**Задания**
1 – Верните из отрывка о Цветаевой и Иваске весь фрагмент — начиная со слов «Два года спустя» и заканчивая словами «Многоточие это знаменательно.».
2 – Перескажите короче абзац отрывка о Цветаевой и Иваске, который начинается словами «Два года спустя Цветаева», сохранив главные факты.

**Исходный текст**
--------------------

Два года спустя Цветаева вернулась к теме гомоэротиче-ской любви — на этот раз между мужчинами — в частном письме к Юрию Иваску, с которым они уже несколько лет переписывались. На Рождество 1938 года Иваск впервые приехал в Париж из Эстонии, где он жил, — в русскую ли­тературную Мекку — и нашел там то, о чем мечтал: новые интересные знакомства, разнообразные литературные сбо­рища, чтение стихов и обсуждение мировых и российских проблем — кипящую жизнь, как казалось ему, провинциа­лу... Несколько раз он встречался с Цветаевой, и впоследст­вии опубликовал об этих встречах выдержки из своего днев­ника. Цветаева стояла особняком в его парижских днях; Иваск заходил к ней, она кормила его обедом или они вдво­ем сидели в кафе за черным кофе. «Жаль (ей) — теперь ни­куда не ходит, п<отому> ч<то> жена...» — записано в его дневнике. Многоточие это знаменательно.

--------------------

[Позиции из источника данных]
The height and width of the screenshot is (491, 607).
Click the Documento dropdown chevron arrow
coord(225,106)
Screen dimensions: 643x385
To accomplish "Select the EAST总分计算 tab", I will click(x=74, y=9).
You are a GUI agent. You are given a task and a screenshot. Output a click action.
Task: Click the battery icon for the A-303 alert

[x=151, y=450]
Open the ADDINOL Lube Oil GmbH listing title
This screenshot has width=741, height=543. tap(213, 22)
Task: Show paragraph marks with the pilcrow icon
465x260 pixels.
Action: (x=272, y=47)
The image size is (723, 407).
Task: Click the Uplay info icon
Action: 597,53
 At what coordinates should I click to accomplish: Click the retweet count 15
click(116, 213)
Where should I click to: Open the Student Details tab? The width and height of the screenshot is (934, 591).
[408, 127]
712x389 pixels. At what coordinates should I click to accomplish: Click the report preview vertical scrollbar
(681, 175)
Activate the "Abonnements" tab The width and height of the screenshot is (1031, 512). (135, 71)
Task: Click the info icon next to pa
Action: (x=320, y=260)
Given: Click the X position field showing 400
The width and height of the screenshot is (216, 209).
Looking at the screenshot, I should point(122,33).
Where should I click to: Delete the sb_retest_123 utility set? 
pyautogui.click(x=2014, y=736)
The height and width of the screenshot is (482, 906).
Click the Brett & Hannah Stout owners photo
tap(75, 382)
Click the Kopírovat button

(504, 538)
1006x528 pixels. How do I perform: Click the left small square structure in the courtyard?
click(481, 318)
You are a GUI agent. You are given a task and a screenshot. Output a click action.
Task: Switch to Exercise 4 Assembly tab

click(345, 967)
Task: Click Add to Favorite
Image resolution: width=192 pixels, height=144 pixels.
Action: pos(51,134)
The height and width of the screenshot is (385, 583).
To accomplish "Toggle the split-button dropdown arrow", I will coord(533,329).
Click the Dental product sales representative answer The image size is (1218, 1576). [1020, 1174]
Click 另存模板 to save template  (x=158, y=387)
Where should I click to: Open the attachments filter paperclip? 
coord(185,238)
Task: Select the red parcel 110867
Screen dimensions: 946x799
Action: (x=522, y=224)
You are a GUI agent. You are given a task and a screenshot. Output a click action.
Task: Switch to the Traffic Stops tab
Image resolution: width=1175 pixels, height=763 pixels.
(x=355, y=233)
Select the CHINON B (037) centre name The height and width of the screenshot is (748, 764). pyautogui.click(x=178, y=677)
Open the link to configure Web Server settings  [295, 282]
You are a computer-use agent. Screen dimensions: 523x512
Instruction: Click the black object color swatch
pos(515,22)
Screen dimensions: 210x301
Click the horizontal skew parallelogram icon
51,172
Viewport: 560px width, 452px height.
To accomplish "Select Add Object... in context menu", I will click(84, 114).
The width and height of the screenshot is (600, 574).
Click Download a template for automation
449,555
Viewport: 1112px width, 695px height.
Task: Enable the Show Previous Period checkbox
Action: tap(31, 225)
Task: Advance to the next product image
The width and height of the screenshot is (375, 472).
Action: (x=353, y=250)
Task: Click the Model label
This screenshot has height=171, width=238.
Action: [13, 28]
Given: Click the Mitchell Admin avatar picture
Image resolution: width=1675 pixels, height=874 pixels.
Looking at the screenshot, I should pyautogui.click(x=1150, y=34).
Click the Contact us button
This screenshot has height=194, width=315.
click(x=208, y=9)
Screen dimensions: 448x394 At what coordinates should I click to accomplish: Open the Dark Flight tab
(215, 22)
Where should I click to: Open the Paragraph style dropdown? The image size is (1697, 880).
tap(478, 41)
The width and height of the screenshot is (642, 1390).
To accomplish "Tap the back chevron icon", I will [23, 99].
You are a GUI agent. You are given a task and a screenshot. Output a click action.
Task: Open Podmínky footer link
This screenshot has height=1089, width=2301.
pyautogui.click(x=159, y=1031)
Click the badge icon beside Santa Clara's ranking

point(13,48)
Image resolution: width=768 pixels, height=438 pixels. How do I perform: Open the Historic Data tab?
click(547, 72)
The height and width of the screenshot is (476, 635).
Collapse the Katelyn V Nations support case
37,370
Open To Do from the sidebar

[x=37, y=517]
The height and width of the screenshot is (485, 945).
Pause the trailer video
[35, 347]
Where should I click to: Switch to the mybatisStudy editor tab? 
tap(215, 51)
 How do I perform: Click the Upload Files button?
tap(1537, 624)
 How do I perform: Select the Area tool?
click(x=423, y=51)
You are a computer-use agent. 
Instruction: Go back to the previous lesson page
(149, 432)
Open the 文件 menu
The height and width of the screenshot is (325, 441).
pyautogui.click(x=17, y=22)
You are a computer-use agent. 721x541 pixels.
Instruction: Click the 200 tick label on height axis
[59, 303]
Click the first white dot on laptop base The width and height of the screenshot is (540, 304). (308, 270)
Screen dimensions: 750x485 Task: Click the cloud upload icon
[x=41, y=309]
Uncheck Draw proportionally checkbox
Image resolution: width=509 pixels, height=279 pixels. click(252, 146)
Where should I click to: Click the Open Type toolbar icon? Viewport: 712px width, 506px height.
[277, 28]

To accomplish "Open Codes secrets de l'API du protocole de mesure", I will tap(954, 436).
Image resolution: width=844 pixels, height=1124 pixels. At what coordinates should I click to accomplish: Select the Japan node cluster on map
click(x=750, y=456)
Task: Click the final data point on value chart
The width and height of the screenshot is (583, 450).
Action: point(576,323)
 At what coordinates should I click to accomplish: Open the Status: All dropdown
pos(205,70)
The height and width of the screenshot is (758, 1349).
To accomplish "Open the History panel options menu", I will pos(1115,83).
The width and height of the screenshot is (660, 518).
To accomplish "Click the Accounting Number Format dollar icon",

--------------------

**Ответы к заданиям**
1 –
Два года спустя Цветаева вернулась к теме гомоэротиче-ской любви — на этот раз между мужчинами — в частном письме к Юрию Иваску, с которым они уже несколько лет переписывались. На Рождество 1938 года Иваск впервые приехал в Париж из Эстонии, где он жил, — в русскую ли­тературную Мекку — и нашел там то, о чем мечтал: новые интересные знакомства, разнообразные литературные сбо­рища, чтение стихов и обсуждение мировых и российских проблем — кипящую жизнь, как казалось ему, провинциа­лу... Несколько раз он встречался с Цветаевой, и впоследст­вии опубликовал об этих встречах выдержки из своего днев­ника. Цветаева стояла особняком в его парижских днях; Иваск заходил к ней, она кормила его обедом или они вдво­ем сидели в кафе за черным кофе. «Жаль (ей) — теперь ни­куда не ходит, п<отому> ч<то> жена...» — записано в его дневнике. Многоточие это знаменательно.

2 – Через два года Цветаева снова обратилась к теме гомоэротической любви, на этот раз между мужчинами. Она писала об этом в частном письме Юрию Иваску, с которым уже несколько лет переписывалась. На Рождество 1938 года Иваск, живший в Эстонии, впервые приехал в Париж. Там он нашел то, о чем мечтал: новые знакомства, литературные собрания, чтение стихов и обсуждение мировых и российских проблем. Несколько раз он встречался с Цветаевой: она кормила его обедом, или они сидели в кафе за черным кофе. Позже Иваск опубликовал выдержки из дневника об этих встречах. Многоточие в одной из дневниковых записей названо в тексте знаменательным.